Palace of Baz Bahadur from the West, [Mandu]
Medium: Photographic print
Photograph of the Palace of Baz Bahadur at Mandu, Madhya Pradesh, taken by an unknown photographer in c.1902. This is a view of the palace from the west and shows a flight of steps with an arcade of arched openings in an Islamic style at left. The ancient stronghold of Mandu first came to prominence under the Paramara dynasty, powerful rulers of the region of Malwa in central India with their headquarters in Dhar, at the end of the 10th century. Malwa passed to Muslim rule first under the Delhi Sultans in 1305 and later as the Sultanate of Malwa independent of Delhi from 1401. Mandu was made the capital of the Sultans of Malwa between 1405 and 1531. They renamed the city ‘Shadiabad’ (City of Joy) and built palaces, mosques and tombs amid the gardens, lakes and woodland within its walls.
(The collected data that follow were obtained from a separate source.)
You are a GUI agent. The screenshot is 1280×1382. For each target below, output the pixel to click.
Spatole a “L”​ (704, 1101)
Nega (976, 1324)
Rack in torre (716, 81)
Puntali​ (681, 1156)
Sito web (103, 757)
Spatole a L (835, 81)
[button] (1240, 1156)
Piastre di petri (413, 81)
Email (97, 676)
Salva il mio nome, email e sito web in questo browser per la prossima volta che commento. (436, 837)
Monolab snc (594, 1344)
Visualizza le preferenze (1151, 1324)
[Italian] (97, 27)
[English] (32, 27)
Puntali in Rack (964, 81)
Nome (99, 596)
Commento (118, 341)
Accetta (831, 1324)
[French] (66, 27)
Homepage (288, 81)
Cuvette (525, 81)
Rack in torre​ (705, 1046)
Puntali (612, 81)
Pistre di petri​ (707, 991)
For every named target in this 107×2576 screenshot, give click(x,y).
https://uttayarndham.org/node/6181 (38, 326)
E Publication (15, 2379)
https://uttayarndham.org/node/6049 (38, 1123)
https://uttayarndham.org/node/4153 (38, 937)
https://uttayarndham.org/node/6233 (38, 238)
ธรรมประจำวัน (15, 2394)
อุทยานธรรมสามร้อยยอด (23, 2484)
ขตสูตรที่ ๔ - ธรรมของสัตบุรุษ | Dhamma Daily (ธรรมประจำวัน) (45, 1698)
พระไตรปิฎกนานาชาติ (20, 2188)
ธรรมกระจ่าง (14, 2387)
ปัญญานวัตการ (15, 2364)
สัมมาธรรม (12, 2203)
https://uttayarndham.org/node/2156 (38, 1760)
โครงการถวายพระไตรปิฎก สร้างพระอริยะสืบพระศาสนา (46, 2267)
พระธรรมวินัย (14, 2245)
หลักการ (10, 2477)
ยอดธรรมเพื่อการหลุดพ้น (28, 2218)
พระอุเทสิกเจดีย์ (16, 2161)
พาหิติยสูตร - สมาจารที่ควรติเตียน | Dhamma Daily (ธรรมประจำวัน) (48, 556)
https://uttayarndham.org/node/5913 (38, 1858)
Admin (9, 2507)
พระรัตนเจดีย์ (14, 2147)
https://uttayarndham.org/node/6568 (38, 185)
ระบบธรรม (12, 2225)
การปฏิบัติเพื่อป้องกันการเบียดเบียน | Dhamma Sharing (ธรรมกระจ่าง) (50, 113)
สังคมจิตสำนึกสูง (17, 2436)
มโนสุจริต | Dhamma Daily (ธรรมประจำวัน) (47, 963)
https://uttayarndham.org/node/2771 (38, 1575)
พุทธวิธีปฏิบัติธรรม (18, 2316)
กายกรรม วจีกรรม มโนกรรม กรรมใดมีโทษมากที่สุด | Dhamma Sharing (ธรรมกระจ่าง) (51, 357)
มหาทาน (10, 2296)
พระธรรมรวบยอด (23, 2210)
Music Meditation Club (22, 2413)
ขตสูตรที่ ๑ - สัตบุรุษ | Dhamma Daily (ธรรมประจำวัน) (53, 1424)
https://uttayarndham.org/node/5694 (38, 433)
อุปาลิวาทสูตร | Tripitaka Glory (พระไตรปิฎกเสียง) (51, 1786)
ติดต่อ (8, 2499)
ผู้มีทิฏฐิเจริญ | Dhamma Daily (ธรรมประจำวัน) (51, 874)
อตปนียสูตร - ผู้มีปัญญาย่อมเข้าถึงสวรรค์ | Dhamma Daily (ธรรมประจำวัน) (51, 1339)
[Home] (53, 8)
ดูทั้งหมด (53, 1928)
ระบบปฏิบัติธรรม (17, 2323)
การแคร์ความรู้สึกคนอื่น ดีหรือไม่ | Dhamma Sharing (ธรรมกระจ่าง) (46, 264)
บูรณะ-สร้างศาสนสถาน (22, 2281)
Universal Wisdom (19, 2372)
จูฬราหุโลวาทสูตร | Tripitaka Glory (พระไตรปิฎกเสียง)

Most of the remaining buildings date from this period and were originally decorated with glazed tiles and inlaid coloured stone. They constitute an important provincial style of Islamic architecture characterised by an elegant and powerful simplicity which is believed to have influenced later Mughal architecture at Agra and Delhi. The Malwa Sultans were defeated by the Gujarat Sultans who annexed the province in 1531. Mandu was later taken by Daulat Khan, who ruled as Sultan Baz Bahadur from 1555 to 1566, when he was deposed by the Mughal Emperor Akbar. The palace is contained in his royal enclosure in southern Mandu. It was built in c.1509 before he came to power and stands on a hill above the Rewa Kund, a sacred tank (reservoir) whose waters once supplied the palace.